- _EXERCISE AIM_
Turn every line of the items below into a numbered list, leaving out any blank lines.

====

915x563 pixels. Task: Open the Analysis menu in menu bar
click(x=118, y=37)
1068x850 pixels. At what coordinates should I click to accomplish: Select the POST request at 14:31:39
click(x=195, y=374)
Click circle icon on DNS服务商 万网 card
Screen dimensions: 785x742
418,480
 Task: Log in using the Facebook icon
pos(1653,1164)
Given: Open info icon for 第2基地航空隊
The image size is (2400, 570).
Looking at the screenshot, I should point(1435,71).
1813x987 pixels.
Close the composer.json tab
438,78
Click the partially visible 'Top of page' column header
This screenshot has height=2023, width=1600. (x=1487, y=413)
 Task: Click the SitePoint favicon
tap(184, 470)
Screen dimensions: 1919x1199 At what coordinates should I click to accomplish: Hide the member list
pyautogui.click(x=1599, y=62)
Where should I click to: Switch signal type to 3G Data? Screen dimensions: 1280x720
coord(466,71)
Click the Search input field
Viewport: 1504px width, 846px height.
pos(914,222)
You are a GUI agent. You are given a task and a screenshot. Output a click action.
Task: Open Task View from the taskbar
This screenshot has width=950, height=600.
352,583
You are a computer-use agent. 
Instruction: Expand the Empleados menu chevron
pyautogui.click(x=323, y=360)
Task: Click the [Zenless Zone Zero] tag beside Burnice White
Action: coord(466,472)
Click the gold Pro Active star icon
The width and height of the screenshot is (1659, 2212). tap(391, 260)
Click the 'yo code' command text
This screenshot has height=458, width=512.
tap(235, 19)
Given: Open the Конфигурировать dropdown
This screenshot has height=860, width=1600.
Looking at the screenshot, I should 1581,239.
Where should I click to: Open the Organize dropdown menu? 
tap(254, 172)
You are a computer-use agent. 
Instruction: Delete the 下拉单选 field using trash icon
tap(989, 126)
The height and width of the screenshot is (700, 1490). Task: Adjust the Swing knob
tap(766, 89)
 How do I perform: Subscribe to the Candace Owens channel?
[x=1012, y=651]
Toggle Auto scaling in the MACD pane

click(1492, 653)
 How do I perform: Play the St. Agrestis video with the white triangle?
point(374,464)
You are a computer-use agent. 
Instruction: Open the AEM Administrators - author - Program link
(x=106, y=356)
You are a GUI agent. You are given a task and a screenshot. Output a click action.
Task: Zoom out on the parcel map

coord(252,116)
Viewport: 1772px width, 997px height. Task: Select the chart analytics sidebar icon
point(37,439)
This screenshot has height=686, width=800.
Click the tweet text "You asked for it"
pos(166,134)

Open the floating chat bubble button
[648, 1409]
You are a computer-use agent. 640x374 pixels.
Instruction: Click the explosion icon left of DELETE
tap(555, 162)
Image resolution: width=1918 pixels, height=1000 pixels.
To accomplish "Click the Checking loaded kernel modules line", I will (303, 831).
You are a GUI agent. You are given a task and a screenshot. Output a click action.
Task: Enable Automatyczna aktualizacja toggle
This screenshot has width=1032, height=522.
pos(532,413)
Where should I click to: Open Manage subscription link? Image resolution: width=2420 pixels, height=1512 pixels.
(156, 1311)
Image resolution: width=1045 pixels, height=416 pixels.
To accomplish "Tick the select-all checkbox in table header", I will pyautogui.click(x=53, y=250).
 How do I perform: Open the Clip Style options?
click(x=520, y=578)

====

- _RESULT OF THIS TASK_
1. 915x563 pixels. Task: Open the Analysis menu in menu bar
2. click(x=118, y=37)
3. 1068x850 pixels. At what coordinates should I click to accomplish: Select the POST request at 14:31:39
4. click(x=195, y=374)
5. Click circle icon on DNS服务商 万网 card
6. Screen dimensions: 785x742
7. 418,480
8.  Task: Log in using the Facebook icon
9. pos(1653,1164)
10. Given: Open info icon for 第2基地航空隊
11. The image size is (2400, 570).
12. Looking at the screenshot, I should point(1435,71).
13. 1813x987 pixels.
14. Close the composer.json tab
15. 438,78
16. Click the partially visible 'Top of page' column header
17. This screenshot has height=2023, width=1600. (x=1487, y=413)
18.  Task: Click the SitePoint favicon
19. tap(184, 470)
20. Screen dimensions: 1919x1199 At what coordinates should I click to accomplish: Hide the member list
21. pyautogui.click(x=1599, y=62)
22. Where should I click to: Switch signal type to 3G Data? Screen dimensions: 1280x720
23. coord(466,71)
24. Click the Search input field
25. Viewport: 1504px width, 846px height.
26. pos(914,222)
27. You are a GUI agent. You are given a task and a screenshot. Output a click action.
28. Task: Open Task View from the taskbar
29. This screenshot has width=950, height=600.
30. 352,583
31. You are a computer-use agent. 
32. Instruction: Expand the Empleados menu chevron
33. pyautogui.click(x=323, y=360)
34. Task: Click the [Zenless Zone Zero] tag beside Burnice White
35. Action: coord(466,472)
36. Click the gold Pro Active star icon
37. The width and height of the screenshot is (1659, 2212). tap(391, 260)
38. Click the 'yo code' command text
39. This screenshot has height=458, width=512.
40. tap(235, 19)
41. Given: Open the Конфигурировать dropdown
42. This screenshot has height=860, width=1600.
43. Looking at the screenshot, I should 1581,239.
44. Where should I click to: Open the Organize dropdown menu? 
45. tap(254, 172)
46. You are a computer-use agent. 
47. Instruction: Delete the 下拉单选 field using trash icon
48. tap(989, 126)
49. The height and width of the screenshot is (700, 1490). Task: Adjust the Swing knob
50. tap(766, 89)
51.  How do I perform: Subscribe to the Candace Owens channel?
52. [x=1012, y=651]
53. Toggle Auto scaling in the MACD pane
54. click(1492, 653)
55.  How do I perform: Play the St. Agrestis video with the white triangle?
56. point(374,464)
57. You are a computer-use agent. 
58. Instruction: Open the AEM Administrators - author - Program link
59. (x=106, y=356)
60. You are a GUI agent. You are given a task and a screenshot. Output a click action.
61. Task: Zoom out on the parcel map
62. coord(252,116)
63. Viewport: 1772px width, 997px height. Task: Select the chart analytics sidebar icon
64. point(37,439)
65. This screenshot has height=686, width=800.
66. Click the tweet text "You asked for it"
67. pos(166,134)
68. Open the floating chat bubble button
69. [648, 1409]
70. You are a computer-use agent. 640x374 pixels.
71. Instruction: Click the explosion icon left of DELETE
72. tap(555, 162)
73. Image resolution: width=1918 pixels, height=1000 pixels.
74. To accomplish "Click the Checking loaded kernel modules line", I will (303, 831).
75. You are a GUI agent. You are given a task and a screenshot. Output a click action.
76. Task: Enable Automatyczna aktualizacja toggle
77. This screenshot has width=1032, height=522.
78. pos(532,413)
79. Where should I click to: Open Manage subscription link? Image resolution: width=2420 pixels, height=1512 pixels.
80. (156, 1311)
81. Image resolution: width=1045 pixels, height=416 pixels.
82. To accomplish "Tick the select-all checkbox in table header", I will pyautogui.click(x=53, y=250).
83.  How do I perform: Open the Clip Style options?
84. click(x=520, y=578)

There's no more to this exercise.